We begin the story nine paragraphs into Ritholtz's peripatetic pontification

The Big Lie made a surprise appearance Tuesday when New York Mayor Michael Bloomberg, responding to a question about Occupy Wall Street, stunned observers by exonerating Wall Street: "It was not the banks that created the mortgage crisis. It was, plain and simple, Congress who forced everybody to go and give mortgages to people who were on the cusp."

What made his comments so stunning is that he built Bloomberg Data Services on the notion that data are what matter most to investors. The terminals are found on nearly 400,000 trading desks around the world, at a cost of $1,500 a month. (Do the math — that's over half a billion dollars a month.) Perhaps the fact that Wall Street was the source of his vast wealth biased him. But the key principle of the business that made the mayor a billionaire is that fund managers, economists, researchers and traders should ignore the squishy narrative and, instead, focus on facts. Yet he ignored his own principles to repeat statements he should have known were false.

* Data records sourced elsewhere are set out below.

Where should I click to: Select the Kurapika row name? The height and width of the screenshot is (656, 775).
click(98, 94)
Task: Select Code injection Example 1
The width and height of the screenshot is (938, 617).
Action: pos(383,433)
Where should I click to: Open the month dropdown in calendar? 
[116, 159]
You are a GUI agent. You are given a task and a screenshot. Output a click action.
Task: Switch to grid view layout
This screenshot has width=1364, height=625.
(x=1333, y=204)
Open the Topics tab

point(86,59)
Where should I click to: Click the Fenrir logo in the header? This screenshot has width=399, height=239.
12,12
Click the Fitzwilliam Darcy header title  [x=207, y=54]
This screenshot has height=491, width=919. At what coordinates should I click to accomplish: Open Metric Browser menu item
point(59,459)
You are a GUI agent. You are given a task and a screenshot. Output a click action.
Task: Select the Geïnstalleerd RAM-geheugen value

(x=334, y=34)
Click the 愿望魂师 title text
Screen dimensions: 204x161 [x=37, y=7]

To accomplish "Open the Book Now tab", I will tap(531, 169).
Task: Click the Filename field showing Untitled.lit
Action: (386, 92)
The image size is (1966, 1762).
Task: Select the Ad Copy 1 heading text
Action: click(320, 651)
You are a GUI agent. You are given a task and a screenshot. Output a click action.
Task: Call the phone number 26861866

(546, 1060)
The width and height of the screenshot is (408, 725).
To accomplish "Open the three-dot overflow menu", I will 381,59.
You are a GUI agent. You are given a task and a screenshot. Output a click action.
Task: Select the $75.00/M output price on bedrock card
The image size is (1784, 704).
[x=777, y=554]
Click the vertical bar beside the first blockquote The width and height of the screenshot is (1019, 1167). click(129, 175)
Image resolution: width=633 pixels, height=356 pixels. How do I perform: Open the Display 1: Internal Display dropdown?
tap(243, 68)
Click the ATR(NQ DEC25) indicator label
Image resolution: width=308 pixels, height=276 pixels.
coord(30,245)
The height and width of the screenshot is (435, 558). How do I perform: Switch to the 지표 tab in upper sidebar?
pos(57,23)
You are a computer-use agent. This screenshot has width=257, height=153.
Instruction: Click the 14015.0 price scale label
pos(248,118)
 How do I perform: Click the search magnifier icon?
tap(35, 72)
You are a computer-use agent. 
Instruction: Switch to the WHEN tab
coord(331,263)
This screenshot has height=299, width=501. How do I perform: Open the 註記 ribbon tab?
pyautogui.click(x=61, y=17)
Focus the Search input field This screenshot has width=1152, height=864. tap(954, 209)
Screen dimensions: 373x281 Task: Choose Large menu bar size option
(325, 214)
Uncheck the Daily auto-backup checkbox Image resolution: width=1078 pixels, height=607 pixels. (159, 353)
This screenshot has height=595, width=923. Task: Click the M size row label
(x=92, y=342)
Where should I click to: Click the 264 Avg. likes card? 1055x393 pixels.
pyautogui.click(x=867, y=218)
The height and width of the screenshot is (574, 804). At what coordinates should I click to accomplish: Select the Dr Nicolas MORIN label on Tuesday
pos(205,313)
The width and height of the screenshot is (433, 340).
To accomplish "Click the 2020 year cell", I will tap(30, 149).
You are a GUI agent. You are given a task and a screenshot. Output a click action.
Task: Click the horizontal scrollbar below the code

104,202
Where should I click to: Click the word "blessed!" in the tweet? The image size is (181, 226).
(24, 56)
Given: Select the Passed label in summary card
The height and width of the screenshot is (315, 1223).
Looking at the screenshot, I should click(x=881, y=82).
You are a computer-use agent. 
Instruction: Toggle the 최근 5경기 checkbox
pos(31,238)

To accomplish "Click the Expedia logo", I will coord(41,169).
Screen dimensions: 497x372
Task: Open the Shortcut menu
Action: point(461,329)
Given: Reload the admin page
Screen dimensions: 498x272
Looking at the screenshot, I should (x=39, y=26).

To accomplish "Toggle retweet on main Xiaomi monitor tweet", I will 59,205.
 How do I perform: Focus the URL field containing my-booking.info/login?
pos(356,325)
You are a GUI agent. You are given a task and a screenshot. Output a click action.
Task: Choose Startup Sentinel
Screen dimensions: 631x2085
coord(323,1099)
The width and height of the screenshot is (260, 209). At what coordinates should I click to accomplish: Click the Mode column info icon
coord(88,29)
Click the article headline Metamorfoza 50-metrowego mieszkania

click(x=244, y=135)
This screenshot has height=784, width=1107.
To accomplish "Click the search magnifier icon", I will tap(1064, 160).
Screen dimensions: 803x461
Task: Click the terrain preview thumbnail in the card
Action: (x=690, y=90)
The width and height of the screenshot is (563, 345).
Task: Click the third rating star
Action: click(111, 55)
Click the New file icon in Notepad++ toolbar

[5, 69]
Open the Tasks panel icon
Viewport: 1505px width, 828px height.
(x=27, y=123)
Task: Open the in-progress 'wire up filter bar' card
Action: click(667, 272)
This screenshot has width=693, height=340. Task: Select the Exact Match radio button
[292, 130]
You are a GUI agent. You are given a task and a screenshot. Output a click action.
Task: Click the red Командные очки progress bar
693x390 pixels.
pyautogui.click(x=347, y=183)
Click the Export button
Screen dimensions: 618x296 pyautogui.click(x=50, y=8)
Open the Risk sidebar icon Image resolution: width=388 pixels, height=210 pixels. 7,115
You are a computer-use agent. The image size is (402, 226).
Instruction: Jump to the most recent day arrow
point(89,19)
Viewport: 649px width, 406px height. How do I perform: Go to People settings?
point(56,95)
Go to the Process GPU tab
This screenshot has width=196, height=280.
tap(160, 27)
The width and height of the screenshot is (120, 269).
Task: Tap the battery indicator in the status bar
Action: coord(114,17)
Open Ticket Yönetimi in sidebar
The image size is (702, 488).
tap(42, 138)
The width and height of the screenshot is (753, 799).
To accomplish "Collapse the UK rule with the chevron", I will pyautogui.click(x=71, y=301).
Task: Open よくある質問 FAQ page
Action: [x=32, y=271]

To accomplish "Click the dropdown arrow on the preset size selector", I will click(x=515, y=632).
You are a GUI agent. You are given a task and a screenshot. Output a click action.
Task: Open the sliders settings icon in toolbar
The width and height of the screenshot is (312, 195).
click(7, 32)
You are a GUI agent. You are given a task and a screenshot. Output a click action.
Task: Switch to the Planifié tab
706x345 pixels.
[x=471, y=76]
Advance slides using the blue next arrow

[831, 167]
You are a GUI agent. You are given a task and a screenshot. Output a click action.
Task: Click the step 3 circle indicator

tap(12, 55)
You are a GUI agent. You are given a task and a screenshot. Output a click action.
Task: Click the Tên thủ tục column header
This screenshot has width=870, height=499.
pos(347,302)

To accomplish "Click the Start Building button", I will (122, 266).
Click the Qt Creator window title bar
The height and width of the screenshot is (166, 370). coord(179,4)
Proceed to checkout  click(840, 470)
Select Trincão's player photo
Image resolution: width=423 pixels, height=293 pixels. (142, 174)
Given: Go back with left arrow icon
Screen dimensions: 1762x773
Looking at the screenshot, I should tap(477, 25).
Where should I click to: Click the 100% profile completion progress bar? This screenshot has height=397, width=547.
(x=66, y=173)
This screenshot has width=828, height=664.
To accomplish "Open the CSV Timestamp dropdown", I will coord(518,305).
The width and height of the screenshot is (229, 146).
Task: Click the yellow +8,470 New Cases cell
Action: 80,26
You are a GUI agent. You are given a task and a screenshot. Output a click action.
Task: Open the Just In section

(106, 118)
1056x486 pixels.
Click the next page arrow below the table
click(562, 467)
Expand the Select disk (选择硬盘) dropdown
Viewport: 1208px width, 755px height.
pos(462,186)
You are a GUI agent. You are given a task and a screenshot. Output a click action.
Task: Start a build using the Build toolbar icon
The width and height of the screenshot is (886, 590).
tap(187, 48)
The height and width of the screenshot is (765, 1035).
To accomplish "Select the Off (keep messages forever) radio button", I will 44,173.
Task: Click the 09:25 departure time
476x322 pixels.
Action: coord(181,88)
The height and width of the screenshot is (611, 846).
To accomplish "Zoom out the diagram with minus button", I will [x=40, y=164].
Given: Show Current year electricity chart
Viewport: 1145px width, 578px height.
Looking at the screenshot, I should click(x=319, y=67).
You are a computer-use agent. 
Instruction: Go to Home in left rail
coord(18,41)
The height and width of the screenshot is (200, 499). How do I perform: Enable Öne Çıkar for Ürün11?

[snip four more paragraphs of throat-clearing] 

?Fed Chair Alan Greenspan dropped rates to 1 percent…. 

?Low rates meant asset managers could no longer get decent yields from municipal bonds or Treasurys…. 

?Fund managers made this error because they relied on the credit ratings agencies — Moody's, S&P and Fitch….

4 Derivatives had become a uniquely unregulated financial instrument….

5 The Securities and Exchange Commission changed the leverage rules for just five Wall Street banks in 2004. The "Bear Stearns exemption"….

6 Wall Street's compensation system was skewed toward short-term performance…

7 The demand for higher-yielding paper led Wall Street to begin bundling mortgages…

8 These mortgage originators' lend-to-sell-to-securitizers model had them holding mortgages for a very short period…

9 "Innovative" mortgage products were developed to reach more subprime borrowers…

? To keep up with these newfangled originators, traditional banks developed automated underwriting systems…

? Glass-Steagall legislation, which kept Wall Street and Main Street banks walled off from each other, was repealed in 1998…

? Many states had anti-predatory lending laws on their books (along with lower defaults and foreclosure rates). In 2004, the Office of the Comptroller of the Currency federally preempted state laws regulating mortgage credit and national banks…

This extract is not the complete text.